In evaluating the limitations in this domain, the ALJ also acknowledged that a December 2018 speech and language evaluation, administered by SLP Wypych, revealed that T.M. had severe receptive and expressive language delays. (Tr. 21; see Tr. 351). The ALJ noted, however, that during the testing, SLP Wypych remarked that T.M.’s presentation was “poor,” that he did not appear to attempt to do his best, and the results of the examination were possibly lower than his capability. (Tr. 21; see Tr. 349-50). The ALJ also noted that treatment records did not show significant problems in this area. (Tr. 21). On the contrary, treatment records indicated that T.M. had fluent speech and intact comprehension. (Tr. 386, 390, 393, 399; see Tr. 21). Moreover, as the ALJ noted, Mr. Boucher indicated that T.M. did not have significant deficits with speech. (Tr. 21; see Tr. 224). Mr. Boucher indicated that T.M.’s speech could be understood almost all of the time. (Tr. 224). Nonetheless, the ALJ explained that even though SLP Wypych did not specifically assess T.M.’s abilities in the domains of functioning, her report was persuasive in showing that the child had some deficits in speech, which required addressing by the school’s individualized education plan (“IEP”). (Tr. 24). Plaintiff takes issue with the ALJ’s evaluation of SLP Wypych’s report, claiming that the ALJ ignored SLP’s Wypych’s “opinion” that T.M.’s language delays “may adversely affect his academic performance, life experiences, ability to be understood by others, and communication at an age appropriate level.” (Tr. 351). As an initial matter, SLP Wypych’s statement does not appear to be a medical opinion under the applicable Social Security regulations. Under the regulations, a medical opinion is a statement from a medical source about what the claimant can still do despite his impairment(s), and whether he has one or more impairment-related limitations in
various abilities, in this case, in acquiring and using information. 20 C.F.R. § 416.913(a)(2)(i). SLP Wypych’s opinion does not provide that information. Moreover, SLP Wypych’s statement that T.M.’s language delays “may adversely affect” his academic performance does not mean that he had a marked limitation in acquiring and using information. (Tr. 18, 21). She did not offer any opinion as to whether his deficits were marked, moderate, mild or something in between. In fact, SLP Wypych indicated that, with appropriate intervention, T.M.’s prognosis for improvement was good, which suggests that his deficits could be reasonably remedied (Tr. 351). Finally, the fact that the ALJ did not discuss this portion of SLP Wypych’s report does not mean that he did not consider it, particularly where the ALJ cited to other portions of the report. An ALJ is not required to cite to every shred of evidence in the record. Brault v. Soc. Sec. Admin., Comm’r, 683 F.3d 443, 448 (2d Cir. 2012) (“An ALJ’s failure to cite specific evidence does not indicate that such evidence was not considered.” (internal quotation marks and citations omitted)); see also Cichocki v. Astrue, 729 F.3d 172, 176- 77 (where the evidence of record permits the court to glean the rationale of an ALJ’s decision, an ALJ need not recite every piece of evidence that contributed to the decision). In addition to the school records and medical records discussed above, the ALJ also considered the medical opinions in the record. (Tr. 21, 23-24). The ALJ noted that consultative psychologist Dr. Christine Ransom, Ph.D., examined T.M. at the Commissioner’s request on October 29, 2018, and assessed that he had no limitation in following and understanding age-appropriate directions, learning in accordance with cognitive functioning, asking questions, and requesting assistance in an age-appropriate manner. (Tr. 23; see Tr. 282). Dr.
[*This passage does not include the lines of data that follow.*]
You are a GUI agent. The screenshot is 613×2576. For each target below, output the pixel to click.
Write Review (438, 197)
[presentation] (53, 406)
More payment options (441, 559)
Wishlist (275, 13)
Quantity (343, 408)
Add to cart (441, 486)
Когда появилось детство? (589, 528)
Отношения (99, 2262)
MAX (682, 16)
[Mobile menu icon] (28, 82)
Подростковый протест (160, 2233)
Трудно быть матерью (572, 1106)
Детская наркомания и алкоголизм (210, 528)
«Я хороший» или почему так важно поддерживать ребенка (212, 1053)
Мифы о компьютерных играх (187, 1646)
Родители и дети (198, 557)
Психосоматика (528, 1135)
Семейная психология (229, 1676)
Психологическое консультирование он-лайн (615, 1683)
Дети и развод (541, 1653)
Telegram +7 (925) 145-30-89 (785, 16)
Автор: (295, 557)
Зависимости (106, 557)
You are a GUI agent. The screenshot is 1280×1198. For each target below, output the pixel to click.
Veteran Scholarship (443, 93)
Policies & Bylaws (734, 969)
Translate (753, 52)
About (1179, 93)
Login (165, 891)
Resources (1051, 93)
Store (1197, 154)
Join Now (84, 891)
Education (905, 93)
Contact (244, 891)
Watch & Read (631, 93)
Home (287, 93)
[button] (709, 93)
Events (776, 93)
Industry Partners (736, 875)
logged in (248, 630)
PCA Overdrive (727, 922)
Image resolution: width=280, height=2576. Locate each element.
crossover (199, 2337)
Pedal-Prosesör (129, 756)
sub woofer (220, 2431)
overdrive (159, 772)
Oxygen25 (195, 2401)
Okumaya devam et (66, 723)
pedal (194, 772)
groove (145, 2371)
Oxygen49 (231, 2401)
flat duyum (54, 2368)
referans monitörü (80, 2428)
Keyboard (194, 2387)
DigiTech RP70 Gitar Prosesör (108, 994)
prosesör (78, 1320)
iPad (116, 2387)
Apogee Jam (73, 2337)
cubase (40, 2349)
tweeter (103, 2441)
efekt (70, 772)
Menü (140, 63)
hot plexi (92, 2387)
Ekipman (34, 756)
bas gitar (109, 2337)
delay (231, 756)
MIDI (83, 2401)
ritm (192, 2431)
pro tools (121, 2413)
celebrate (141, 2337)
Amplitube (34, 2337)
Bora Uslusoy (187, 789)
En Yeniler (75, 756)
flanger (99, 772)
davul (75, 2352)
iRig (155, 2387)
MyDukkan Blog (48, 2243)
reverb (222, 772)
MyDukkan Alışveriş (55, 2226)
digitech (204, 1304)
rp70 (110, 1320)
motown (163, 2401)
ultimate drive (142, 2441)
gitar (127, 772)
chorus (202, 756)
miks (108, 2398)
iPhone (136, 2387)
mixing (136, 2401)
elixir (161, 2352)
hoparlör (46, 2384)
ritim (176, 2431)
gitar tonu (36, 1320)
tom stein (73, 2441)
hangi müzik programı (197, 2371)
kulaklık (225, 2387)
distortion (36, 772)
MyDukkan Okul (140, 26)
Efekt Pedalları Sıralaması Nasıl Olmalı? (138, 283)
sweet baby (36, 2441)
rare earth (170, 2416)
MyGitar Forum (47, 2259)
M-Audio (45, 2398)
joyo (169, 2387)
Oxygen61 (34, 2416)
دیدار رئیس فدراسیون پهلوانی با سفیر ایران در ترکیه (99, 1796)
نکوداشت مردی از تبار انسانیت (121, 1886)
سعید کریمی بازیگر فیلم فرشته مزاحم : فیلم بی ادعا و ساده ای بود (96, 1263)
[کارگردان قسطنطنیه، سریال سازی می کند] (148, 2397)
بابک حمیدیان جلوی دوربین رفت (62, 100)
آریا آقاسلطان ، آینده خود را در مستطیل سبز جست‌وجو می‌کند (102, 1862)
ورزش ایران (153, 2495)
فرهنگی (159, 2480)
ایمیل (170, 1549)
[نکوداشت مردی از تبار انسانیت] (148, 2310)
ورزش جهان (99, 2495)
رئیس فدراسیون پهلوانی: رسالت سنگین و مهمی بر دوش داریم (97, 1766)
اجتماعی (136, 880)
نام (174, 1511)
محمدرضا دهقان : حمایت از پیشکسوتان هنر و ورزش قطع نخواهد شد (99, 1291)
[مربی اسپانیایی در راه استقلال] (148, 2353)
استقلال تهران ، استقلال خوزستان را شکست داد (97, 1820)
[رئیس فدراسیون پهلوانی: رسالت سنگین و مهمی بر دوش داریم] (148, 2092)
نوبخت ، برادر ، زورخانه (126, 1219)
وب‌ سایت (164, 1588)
Ransom based her opinion on her examination findings,
which revealed that T.M.’s expressive and receptive language skills were adequate, his thought processes were coherent, his attention and concentration were intact, his memory was intact, his cognitive functioning appeared to be average, and his insight and judgment were average. (Tr. 282). Although the ALJ departed somewhat from Dr. Ransom’s opinion and found that T.M. had a less-than-marked limitation in this domain (rather than no limitation), Dr. Ransom’s opinion is still insightful because it is in line with the ALJ’s ultimate conclusion that T.M. did not have a marked limitation in this domain. The ALJ also considered the findings of the State agency consultants who reviewed the evidence in the record on December 17, 2018. (Tr. 21, 23; see Tr. 72-74). Dr. A. Chapman, a psychologist, and Dr. J. Randall, a pediatrician, assessed that T.M. had a less than marked limitation in acquiring and using information. (Tr. 72). Among the evidence Dr. Chapman and Dr. Randall highlighted were the evaluations of SLP Wypych and Dr. Ransom, discussed above. (Tr. 72; see Tr. 280-83, 348-52). The ALJ found that the assessments of the State agency consultants were persuasive because they were supported by, and consistent with the evidence in the record. (Tr. 23). The ALJ’s finding that T.M. had a less than marked limitation in this domain is also supported by his activities of daily living. (Tr. 21). The ALJ noted that T.M. had played basketball, (Tr. 19-20; see Tr. 286), football (Tr. 282, 287), and video games. (Tr. 20; see Tr, 282, 287). T.M.’s abilities to play basketball, football, and video games, indicate that he was able to acquire and use information that related to recreational activities that interested him. (Tr. 282; see also Tr. 286-87). In short, the foregoing evidence supports a finding that, although T.M. had a limitation in this domain, the limitation was less than marked.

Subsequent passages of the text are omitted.